With regards to my use of equipment, I had been using my digital mirror-less camera with a 24mm-70mm lens. This was in order to try out different focal lengths to see which distance gave the best results. However, it only goes down to F4, so if I wanted to focus on the tree itself and create a less-obstrusive background by creating a shallower depth of field, I would need to use either my 35mm or 85mm, which goes to F1.8.
The following image, taken with at 53.21mm at F4, was pointed out as having this effect, which was mainly due to the misty conditions.
The other aspect was the conversion of the original colour images to Black & White. This was sparked by my classmate, Mark, who is also a purely digital photographer. Mark is now focusing on Waverley Abbey for his project and is also carrying out Black & White conversions. While talking about his images, Mark mentioned the Zone method (initially formulated by Ansel Adams). This approach to taking digital images then converting them to Black & White has to be carried out in a different way to analogue – expose for the highlights, not the shadows. When recovering ‘information’ in a digital image, the ‘blown’ highlights (pure white) cannot be restored. The darker areas can be made lighter in order to reveal the details. In analogue, it is the opposite.
While looking online for more information about this aspect, I came across a very useful article by Spencer Cox.
Complete Guide to Black and White Photography
Cox states in the opening sentence:
‘The art of black and white photography is surprisingly difficult to master. You can’t just slap a “noir” filter on your images and call it a day!’
(Cox, S. 2020)
Over the past seven years, I have been converting images to Black & White digitally and have certainly developed my particular methods. I am in complete agreement with Cox on his instructions and would never even consider whacking on a filter to create a particular effect. The conversion needs a subtle touch and a keen eye to achieve the best results.
One other recommendation that stood out was using the camera settings to take the shot in Black & White. When shooting in RAW, the file will retain the colour, but the monochrome version will appear on the screen. On that piece of advice, I set my camera to capture a RAW version and a low-quality JPG. This means I have both the original colour file that can be converted to Black & White utilising all of the available information and have a monochrome reference for editing.
Cox’s article is extremely useful and I will be taking his advice on board as this project progresses.
The other aspect was getting to know my camera better. This article by Nasim Mansurov was very informative.
Recommended Nikon Z7 Settings
By following Mansurov’s suggestions, I reset my camera to see how it would make a difference.
With this information in mind and the suggested changes made, I visited the park.
Tree One
The first hawthorn I revisited was the one that had elicted the best response.
35mm Shots
I first tried the 35mm lens.
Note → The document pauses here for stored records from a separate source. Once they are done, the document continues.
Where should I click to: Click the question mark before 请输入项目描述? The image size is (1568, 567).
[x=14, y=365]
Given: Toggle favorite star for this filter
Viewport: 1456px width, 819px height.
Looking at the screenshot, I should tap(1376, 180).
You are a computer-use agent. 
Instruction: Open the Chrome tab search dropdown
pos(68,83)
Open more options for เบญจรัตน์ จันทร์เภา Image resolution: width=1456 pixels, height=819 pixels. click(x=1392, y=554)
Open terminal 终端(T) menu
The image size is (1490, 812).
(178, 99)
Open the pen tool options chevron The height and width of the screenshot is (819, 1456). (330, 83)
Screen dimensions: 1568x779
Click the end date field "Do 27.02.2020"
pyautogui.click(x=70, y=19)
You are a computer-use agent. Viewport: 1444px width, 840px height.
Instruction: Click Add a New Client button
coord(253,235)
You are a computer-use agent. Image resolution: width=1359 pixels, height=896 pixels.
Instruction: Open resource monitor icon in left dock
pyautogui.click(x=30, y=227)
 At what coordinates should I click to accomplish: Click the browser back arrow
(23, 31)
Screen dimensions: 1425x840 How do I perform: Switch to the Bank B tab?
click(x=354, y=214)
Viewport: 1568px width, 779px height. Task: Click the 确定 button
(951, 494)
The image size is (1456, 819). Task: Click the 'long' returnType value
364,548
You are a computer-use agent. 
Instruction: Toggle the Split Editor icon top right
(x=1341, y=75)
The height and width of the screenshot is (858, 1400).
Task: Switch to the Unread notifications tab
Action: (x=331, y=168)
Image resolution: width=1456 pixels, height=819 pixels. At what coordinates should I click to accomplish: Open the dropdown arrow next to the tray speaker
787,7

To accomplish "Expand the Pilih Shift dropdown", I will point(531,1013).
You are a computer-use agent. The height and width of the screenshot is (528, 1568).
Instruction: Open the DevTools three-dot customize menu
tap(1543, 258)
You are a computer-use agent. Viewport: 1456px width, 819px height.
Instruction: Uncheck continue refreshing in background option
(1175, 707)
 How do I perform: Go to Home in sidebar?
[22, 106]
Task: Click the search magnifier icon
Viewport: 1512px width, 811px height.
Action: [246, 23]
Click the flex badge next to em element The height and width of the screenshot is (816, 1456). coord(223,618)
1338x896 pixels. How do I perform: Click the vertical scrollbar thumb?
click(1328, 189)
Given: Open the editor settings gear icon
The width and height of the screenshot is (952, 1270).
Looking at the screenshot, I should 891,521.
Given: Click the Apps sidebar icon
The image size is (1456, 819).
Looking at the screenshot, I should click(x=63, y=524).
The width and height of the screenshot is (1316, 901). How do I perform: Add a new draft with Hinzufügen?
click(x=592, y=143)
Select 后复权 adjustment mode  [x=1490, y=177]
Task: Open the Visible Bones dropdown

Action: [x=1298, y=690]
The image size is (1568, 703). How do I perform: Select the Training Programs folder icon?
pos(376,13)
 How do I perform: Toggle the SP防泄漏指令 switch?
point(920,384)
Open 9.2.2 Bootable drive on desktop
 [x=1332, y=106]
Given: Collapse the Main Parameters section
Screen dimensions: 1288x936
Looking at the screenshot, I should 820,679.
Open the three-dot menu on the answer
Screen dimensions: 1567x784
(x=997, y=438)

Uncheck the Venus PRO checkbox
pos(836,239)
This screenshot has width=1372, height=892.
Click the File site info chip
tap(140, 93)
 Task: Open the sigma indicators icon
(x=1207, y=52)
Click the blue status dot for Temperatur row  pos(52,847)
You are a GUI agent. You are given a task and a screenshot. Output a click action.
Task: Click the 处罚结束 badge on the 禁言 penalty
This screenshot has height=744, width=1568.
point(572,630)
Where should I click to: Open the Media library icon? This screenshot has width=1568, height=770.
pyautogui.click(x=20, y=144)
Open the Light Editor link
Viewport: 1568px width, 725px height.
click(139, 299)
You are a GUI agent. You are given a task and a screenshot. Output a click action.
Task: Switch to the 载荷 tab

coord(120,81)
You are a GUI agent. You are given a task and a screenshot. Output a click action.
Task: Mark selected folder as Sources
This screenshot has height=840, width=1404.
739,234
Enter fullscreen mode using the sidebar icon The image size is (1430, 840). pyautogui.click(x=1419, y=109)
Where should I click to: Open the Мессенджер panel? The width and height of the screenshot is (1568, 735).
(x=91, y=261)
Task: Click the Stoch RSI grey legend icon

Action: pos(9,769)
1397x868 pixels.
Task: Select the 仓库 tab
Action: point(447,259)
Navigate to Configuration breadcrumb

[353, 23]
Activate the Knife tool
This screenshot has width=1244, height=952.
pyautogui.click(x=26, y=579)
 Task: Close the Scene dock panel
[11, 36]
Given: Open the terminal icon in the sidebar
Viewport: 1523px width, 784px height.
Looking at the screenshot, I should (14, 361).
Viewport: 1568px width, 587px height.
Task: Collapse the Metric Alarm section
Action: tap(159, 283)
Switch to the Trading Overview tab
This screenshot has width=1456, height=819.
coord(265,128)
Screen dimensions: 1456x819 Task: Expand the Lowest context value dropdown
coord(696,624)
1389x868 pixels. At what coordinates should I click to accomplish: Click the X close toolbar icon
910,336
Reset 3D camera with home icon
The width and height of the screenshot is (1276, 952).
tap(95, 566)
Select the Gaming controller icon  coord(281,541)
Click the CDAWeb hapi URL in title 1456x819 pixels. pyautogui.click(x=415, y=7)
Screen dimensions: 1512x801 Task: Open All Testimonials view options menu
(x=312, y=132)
The sunlight was trying to pierce its way through the clouds and I noticed how the light exposed the texture on the side of the hawthorn. The following shots were taken using F1.8 and are the Black & White JPGs converted by the camera. These were shot in Aperture Priority, but with an exposure compensation of -0.67 in order not to blow the highlights.
When initially looking at the resulting images, I chose this one to edit using my usual Camera Raw method. When I looked closer at this image, I could see the noticeable difference between the sharpness of the tree and the majority of the foreground in comparison to the out-of-focus background. I was not sure about this effect at this stage. It would have to be investigated further by placing the camera on a tripod then changing the settings. This would enable me to compare results and work out the optimum effect.
These are the Black & White JPG and converted RAW file images for comparison.


85mm Shots
I then tried the 85mm lens. I wanted to get some close-up and abstract images of this tree. The reason behind this is that it was suggested I focus on just one particular hawthorn for this project. I wanted to know how the different angles and proximity of the lens could change the viewer’s perspective of an individual tree. Again, these are the Black & White JPGs created by the camera.
I created the following Black & White conversion to see the results.
Again, these are the Black & White JPG and converted RAW file images for comparison.


In reflection, different results were created by different methods. My aim for this exercise was to try something new and this was certainly achieved.